Sementara itu dalam buku Membawa Keadilan & Perdamaian ke Tanah Papua terbitan Unpar Press (2024), Ketua Pusat Studi Papua Universitas Kristen (UKI Jakarta, Dr Anti Solaiman mengatakan, “Papua itu luka dan isi lima buku Markus Haluk itu berisi luka semuanya yang belum ada solusinya. Luka itu bukan hanya dialami generasi tua, melainkan juga sudah dialami generasi anak dan bahkan generasi cucu.”

Sedangkan Ketua Persekutuan Gereja-gereja di Indonesia (PGI) Pendeta Gomar Gultom, pada suatu diskusi tentang Papua pernah mengungkapkan, “Persoalan Papua hari ini sudah seperti luka bernanah yang belum sembuh, belum kering nanahnya tapi muncul luka yang baru di atasnya” (Sumber: Pendeta Ronald Rischard Tapilatu: Membawa Keadilan dan Damai ke Tanah Papua, 2024).

Luka membusuk dan bernanah sudah dirumuskan Lembaga Ilmu Pengetahuan Indonesia (LIPI) dalam Papua Road Map: Negociating the Past, Improving the Present and Securing the Future (2008).

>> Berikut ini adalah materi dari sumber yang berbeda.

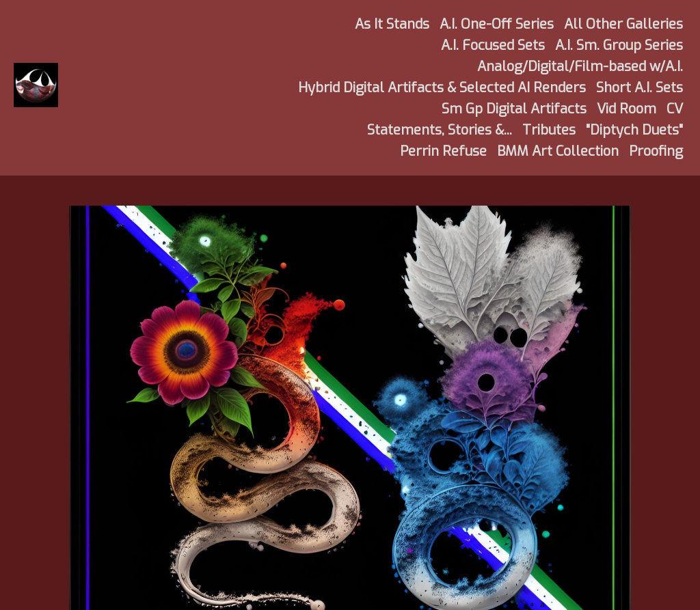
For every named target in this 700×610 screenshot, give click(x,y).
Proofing (656, 151)
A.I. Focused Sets (493, 45)
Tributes (549, 130)
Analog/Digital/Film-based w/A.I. (580, 66)
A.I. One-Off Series (496, 24)
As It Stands (392, 24)
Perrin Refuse (443, 151)
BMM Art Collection (558, 151)
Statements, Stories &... (440, 130)
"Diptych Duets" (634, 130)
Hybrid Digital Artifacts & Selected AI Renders (442, 87)
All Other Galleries (623, 24)
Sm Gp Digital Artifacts (514, 109)
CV (675, 109)
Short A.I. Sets (639, 87)
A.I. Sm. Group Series (619, 45)
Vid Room (626, 109)
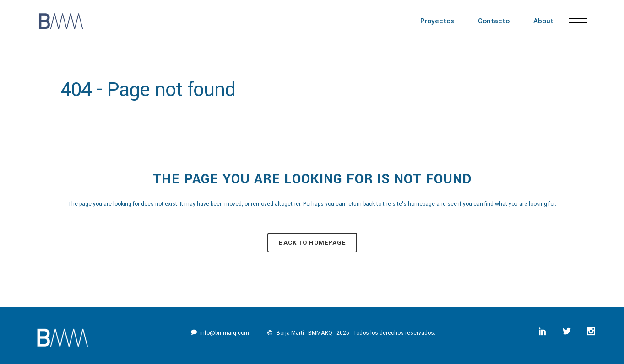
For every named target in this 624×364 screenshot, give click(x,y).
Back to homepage (312, 242)
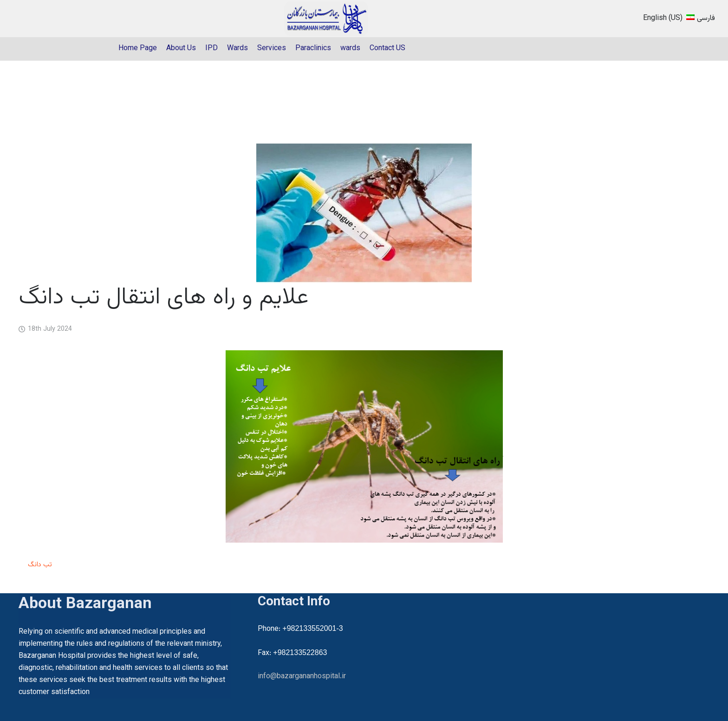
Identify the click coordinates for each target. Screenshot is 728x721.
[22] (326, 19)
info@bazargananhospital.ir (302, 676)
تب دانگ (40, 564)
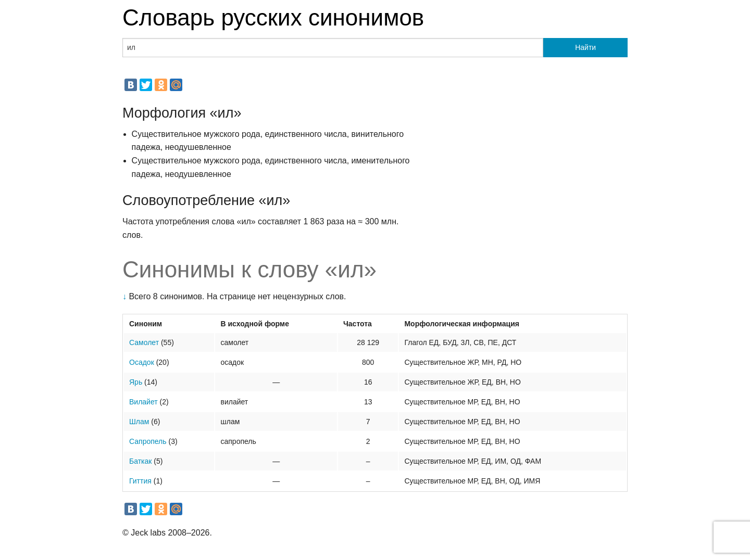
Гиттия (140, 481)
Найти (585, 47)
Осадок (142, 362)
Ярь (135, 382)
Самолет (144, 342)
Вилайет (143, 402)
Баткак (140, 461)
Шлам (139, 422)
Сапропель (148, 441)
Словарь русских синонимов (273, 17)
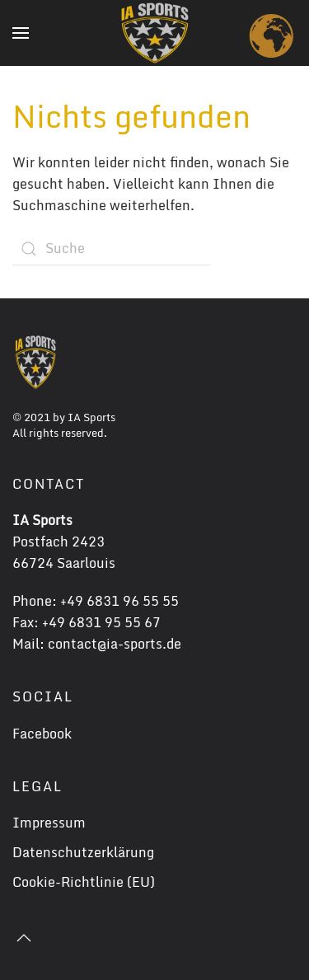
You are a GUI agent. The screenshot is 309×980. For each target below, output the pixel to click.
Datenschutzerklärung (83, 852)
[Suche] (111, 249)
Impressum (49, 823)
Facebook (42, 734)
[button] (21, 33)
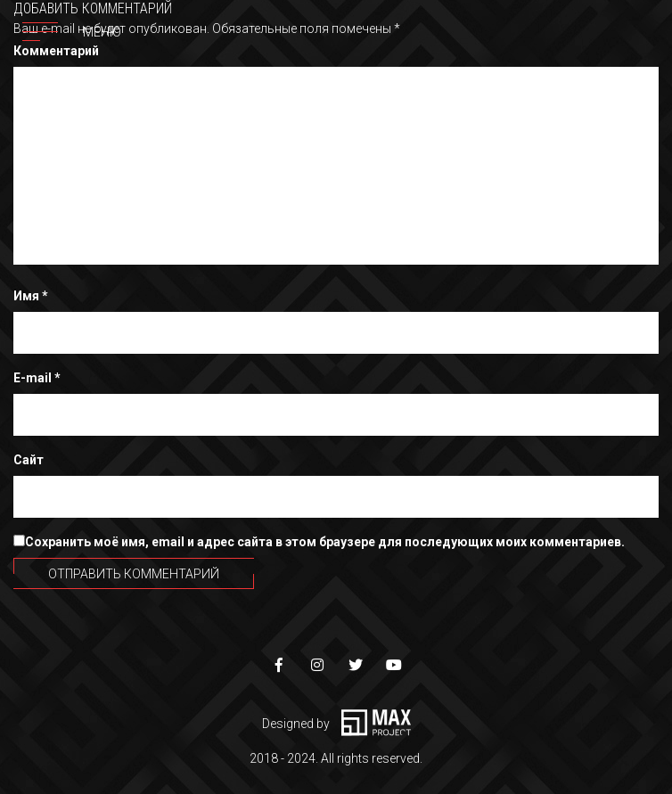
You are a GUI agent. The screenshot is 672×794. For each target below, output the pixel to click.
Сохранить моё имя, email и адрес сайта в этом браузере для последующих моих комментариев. (324, 542)
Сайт (29, 460)
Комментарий (56, 51)
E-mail (37, 378)
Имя (30, 296)
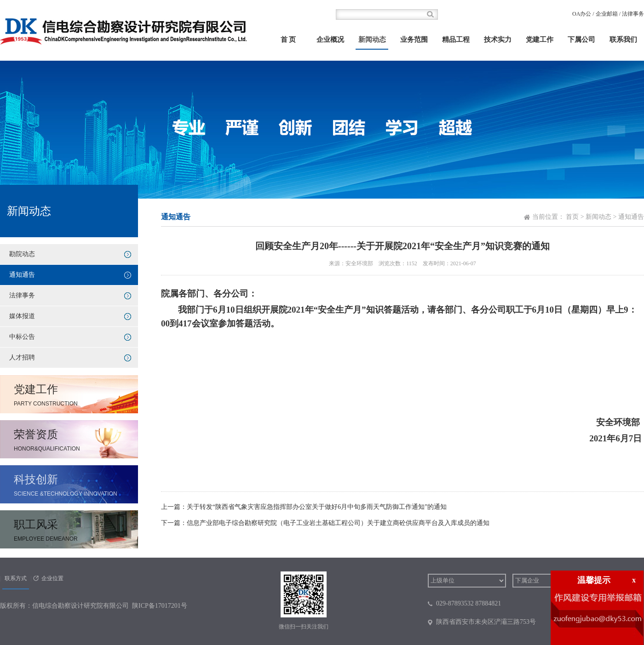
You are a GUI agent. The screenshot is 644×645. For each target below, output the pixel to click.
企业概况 (330, 40)
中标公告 (22, 337)
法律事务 (633, 14)
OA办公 (581, 14)
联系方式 (16, 578)
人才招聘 (22, 357)
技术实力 (498, 40)
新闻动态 (372, 40)
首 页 (288, 40)
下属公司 (581, 40)
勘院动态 (22, 254)
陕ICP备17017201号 (160, 605)
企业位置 (52, 578)
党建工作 (540, 40)
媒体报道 (22, 316)
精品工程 (456, 40)
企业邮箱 (607, 14)
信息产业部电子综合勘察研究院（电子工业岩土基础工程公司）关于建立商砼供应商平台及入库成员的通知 (338, 523)
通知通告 (22, 274)
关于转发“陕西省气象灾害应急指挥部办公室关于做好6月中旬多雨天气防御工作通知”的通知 (316, 507)
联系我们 (623, 40)
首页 (572, 217)
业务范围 (414, 40)
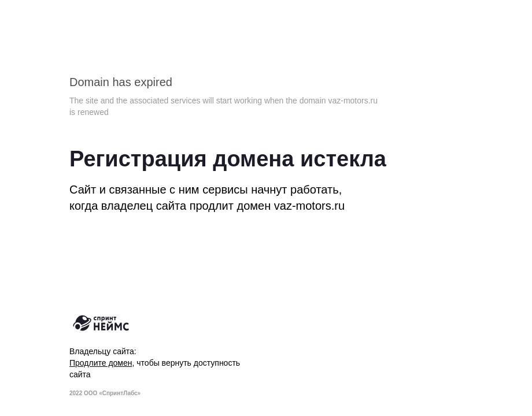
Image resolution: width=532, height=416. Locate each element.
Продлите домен (101, 363)
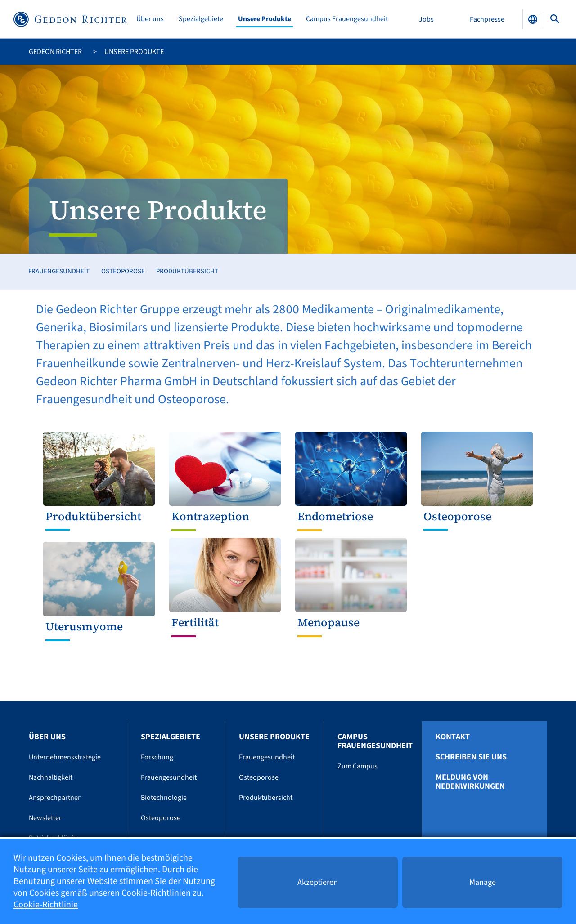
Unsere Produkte (265, 19)
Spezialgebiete (201, 19)
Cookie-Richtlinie (45, 905)
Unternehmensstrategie (65, 757)
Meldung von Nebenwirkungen (470, 782)
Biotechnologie (164, 798)
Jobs (426, 19)
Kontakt (453, 737)
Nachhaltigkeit (50, 777)
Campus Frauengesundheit (347, 19)
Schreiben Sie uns (471, 757)
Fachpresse (487, 19)
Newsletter (45, 818)
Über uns (150, 19)
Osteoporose (123, 271)
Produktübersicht (187, 271)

Pertama, sejarah dan status politik integrasi Papua ke Indonesia. Kedua, kekerasan negara dan pelanggaran berat HAM sejak 1965 yang belum ada penyelesaian. Ketiga, diskriminasi dan marjinalisasi orang asli Papua di tanah sendiri. Keempat, kegagalan pembangunan meliputi pendidikan, kesehatan, dan ekonomi rakyat Papua.

Empat akar konflik ini tidak dikaburkan dengan pembentukan Komite Eksekutif Percepatan Pembangunan Otonomi Khusus Papua (KEPP-OKP) 2025 yang dipimpin Velix Vernando Wanggai, John Wempi Wetipo, Ignatius Yogo Triyono, Paulus Waterpauw, Ribka Haluk, Ali Hamdan Bogra, Gracia Josaphat Jobel Mambrasar, Yani, John Gluba Gebze, dan Johnson Estrella (Ari) Sihasale.

KEPP-OKP itu sama saja dengan dua pemimpin terdahulu. Pertama, di era Haji Susilo Bambang Yudhoyono dibentuklah Unit Percepatan Pembangunan Papua dan Papua Barat (UP4B) dengan Peraturan Pemerintah (PP) Nomor 66 tahun 2011 yang dikepalai oleh Bambang Darmono dan Gad Fonataba.

Kedua, di era Presiden RI Joko Widodo (Jokowi) lahir Peraturan Presiden (Perpres) Republik Indonesia Nomor 121 tahun 2022 tentang Badan Pengarah Percepatan Pembangunan Otonomi Khusus Papua. Peraturan tersebut ditetapkan di Jakarta pada 21 Oktober 2022.

Presiden terpilih Prabowo Subianto untuk tidak berada dalam cara dan metode lama, diharapkan ada pendekatan baru (new approach), alternatif baru, persepsi baru, inovasi baru, kreativitas baru, dan narasi-narasi modern untuk mengakhiri kekerasan negara dan kejahatan kemanusiaan di Papua Barat.

Akhir kata, solusi terbaik, bermartabat, adil, manusiawi dan berabab ialah Presiden Prabowo Subianto segera menunjuk special envoy untuk penyelesaian empat akar konflik Papua Barat yang sudah menahun atau kronis yang terlama di Asia Pasifik, yang sudah dirumuskan LIPI.